▶ What you have to do
Reproduce the items verbatim, from the line containing "This screenshot has height=672, width=1079." through the line containing "Action: (x=134, y=123)", inclusive of both.

▶ Data records
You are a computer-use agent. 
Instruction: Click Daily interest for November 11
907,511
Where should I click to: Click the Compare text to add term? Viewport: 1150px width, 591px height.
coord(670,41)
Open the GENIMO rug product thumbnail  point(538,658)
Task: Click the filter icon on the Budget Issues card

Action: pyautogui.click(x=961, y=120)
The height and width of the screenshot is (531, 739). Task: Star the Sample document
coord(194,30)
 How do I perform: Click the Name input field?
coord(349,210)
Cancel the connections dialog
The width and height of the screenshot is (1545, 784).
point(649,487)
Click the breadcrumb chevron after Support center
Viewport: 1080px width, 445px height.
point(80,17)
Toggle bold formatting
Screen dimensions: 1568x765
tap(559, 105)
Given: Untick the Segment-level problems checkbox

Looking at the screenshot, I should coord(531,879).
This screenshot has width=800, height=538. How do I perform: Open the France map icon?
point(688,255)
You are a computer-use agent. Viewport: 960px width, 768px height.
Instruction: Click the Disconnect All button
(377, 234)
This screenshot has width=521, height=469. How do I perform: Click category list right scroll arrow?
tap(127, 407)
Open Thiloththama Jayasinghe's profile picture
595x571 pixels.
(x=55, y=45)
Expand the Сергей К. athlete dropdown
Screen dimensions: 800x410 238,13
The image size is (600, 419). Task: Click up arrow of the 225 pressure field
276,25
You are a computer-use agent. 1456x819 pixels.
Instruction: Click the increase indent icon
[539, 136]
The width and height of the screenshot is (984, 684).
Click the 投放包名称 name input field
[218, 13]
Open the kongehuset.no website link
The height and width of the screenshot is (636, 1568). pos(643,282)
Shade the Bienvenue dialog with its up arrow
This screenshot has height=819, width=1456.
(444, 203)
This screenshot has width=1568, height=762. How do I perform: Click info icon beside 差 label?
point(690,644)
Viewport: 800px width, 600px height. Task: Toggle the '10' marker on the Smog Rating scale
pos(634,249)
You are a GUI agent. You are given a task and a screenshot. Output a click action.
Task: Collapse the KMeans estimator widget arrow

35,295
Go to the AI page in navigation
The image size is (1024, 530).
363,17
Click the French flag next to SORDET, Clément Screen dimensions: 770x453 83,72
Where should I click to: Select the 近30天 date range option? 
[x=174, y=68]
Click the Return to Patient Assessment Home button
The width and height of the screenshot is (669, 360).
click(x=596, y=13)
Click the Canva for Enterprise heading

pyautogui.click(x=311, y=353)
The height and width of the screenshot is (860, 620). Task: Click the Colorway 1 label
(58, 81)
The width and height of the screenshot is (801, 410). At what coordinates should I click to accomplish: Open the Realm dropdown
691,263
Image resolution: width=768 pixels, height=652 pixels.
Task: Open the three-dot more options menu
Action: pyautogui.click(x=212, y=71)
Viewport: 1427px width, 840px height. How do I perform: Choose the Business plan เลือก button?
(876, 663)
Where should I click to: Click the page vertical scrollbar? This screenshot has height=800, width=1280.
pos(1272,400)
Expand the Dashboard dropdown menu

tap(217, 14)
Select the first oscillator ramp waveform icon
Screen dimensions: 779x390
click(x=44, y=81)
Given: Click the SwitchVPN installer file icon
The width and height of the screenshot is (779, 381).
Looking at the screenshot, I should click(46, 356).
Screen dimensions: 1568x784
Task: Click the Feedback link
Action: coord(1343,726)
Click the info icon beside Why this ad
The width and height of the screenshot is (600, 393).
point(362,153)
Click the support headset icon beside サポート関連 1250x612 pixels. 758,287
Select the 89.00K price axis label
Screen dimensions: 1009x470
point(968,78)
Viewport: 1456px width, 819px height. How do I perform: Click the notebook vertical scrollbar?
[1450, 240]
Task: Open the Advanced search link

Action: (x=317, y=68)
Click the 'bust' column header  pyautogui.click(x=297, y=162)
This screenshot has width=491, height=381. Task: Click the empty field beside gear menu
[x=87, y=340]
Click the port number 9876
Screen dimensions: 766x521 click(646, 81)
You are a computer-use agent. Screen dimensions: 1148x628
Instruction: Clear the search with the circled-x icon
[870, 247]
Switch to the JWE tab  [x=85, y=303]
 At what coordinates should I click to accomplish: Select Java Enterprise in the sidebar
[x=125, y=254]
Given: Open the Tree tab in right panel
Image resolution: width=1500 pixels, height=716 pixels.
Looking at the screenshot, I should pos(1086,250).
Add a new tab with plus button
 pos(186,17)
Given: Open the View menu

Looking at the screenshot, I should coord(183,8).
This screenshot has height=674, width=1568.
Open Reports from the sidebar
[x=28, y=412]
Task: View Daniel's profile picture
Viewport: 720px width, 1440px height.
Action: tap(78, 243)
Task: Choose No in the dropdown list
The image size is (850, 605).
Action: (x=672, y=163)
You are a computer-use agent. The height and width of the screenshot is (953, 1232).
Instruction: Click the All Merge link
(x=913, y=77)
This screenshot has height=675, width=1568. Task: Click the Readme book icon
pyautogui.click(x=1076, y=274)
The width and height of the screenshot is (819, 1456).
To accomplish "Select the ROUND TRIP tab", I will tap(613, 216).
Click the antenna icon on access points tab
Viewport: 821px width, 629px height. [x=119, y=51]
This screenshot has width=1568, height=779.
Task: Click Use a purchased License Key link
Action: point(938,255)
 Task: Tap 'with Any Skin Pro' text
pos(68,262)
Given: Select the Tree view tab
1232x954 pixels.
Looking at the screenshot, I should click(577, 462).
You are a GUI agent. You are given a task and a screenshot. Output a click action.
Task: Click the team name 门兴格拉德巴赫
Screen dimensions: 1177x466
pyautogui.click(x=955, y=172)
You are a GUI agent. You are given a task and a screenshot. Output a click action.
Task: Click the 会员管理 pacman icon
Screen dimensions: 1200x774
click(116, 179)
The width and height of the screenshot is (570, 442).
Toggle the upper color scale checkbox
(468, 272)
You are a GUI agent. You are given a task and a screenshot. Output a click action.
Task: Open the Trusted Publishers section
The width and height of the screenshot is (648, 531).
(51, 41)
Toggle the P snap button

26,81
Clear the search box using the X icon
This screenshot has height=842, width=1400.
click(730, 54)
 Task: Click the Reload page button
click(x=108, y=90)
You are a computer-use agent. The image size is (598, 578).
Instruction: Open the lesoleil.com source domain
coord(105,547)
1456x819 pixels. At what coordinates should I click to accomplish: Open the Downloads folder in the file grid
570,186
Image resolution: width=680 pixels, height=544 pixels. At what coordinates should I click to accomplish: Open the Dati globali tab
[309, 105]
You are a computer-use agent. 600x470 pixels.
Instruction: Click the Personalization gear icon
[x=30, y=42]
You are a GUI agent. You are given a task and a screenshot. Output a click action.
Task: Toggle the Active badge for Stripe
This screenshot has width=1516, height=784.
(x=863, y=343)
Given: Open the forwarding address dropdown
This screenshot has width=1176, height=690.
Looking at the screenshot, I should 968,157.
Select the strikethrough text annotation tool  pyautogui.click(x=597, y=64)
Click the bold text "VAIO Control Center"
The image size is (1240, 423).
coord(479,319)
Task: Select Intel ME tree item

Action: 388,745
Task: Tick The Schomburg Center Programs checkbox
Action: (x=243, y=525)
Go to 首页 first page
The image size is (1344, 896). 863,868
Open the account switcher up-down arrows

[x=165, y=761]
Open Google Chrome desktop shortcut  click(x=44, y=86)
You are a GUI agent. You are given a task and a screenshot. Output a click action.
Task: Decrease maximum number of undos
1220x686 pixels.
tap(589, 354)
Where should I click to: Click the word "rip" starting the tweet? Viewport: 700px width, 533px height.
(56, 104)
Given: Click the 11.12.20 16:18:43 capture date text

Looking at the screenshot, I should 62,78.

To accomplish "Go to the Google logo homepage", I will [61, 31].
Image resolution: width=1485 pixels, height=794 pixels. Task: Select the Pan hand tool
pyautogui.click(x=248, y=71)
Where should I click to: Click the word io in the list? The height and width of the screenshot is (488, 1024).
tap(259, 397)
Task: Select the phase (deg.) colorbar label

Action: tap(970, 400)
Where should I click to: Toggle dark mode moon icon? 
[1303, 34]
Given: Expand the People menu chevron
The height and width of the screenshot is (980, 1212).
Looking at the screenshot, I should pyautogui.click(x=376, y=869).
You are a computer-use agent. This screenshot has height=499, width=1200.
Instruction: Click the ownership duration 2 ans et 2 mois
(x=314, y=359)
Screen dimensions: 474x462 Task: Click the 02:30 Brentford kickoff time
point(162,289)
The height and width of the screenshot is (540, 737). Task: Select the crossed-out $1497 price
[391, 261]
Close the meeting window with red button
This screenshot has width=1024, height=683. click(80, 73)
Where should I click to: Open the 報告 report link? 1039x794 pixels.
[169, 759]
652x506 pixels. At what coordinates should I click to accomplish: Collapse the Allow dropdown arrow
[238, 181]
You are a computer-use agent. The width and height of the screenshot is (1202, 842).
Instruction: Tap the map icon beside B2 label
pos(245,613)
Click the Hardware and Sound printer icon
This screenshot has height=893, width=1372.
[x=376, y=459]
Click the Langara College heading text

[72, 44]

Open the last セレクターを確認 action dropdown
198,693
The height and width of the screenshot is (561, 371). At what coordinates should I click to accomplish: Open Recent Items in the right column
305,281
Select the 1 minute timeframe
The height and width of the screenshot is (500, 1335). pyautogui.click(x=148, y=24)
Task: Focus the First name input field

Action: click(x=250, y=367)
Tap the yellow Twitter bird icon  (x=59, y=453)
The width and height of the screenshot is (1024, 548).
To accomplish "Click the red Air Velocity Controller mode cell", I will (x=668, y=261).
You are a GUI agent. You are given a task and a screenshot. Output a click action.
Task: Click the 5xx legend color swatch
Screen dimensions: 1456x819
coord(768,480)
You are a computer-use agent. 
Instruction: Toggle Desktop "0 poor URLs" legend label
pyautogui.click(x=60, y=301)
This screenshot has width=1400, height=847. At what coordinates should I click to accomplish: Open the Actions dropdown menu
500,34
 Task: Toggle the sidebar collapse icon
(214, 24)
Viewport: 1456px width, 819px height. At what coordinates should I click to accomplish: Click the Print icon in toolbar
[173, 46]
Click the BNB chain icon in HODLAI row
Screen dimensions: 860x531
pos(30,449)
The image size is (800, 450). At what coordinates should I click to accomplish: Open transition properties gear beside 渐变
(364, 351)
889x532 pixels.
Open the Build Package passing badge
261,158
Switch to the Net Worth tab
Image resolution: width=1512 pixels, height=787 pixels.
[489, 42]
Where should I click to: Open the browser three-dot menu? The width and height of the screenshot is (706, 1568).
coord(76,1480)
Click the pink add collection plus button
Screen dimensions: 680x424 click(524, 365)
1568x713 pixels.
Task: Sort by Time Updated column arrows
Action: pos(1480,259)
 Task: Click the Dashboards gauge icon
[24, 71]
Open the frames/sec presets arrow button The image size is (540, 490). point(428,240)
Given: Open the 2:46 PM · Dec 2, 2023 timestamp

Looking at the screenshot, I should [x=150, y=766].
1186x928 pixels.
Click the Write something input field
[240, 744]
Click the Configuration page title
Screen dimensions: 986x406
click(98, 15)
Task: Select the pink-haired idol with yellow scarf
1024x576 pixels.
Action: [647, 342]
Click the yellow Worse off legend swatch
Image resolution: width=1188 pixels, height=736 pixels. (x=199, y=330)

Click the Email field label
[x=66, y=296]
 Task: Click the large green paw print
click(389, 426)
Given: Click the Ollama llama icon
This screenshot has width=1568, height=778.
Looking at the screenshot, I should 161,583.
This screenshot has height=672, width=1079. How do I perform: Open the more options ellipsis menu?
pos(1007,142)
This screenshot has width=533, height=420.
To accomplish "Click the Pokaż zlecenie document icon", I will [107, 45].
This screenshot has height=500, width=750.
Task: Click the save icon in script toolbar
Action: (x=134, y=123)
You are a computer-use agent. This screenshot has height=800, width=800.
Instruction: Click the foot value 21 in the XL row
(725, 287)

▶ Task result
This screenshot has height=672, width=1079. How do I perform: Open the more options ellipsis menu?
pos(1007,142)
This screenshot has width=533, height=420.
To accomplish "Click the Pokaż zlecenie document icon", I will [107, 45].
This screenshot has height=500, width=750.
Task: Click the save icon in script toolbar
Action: (x=134, y=123)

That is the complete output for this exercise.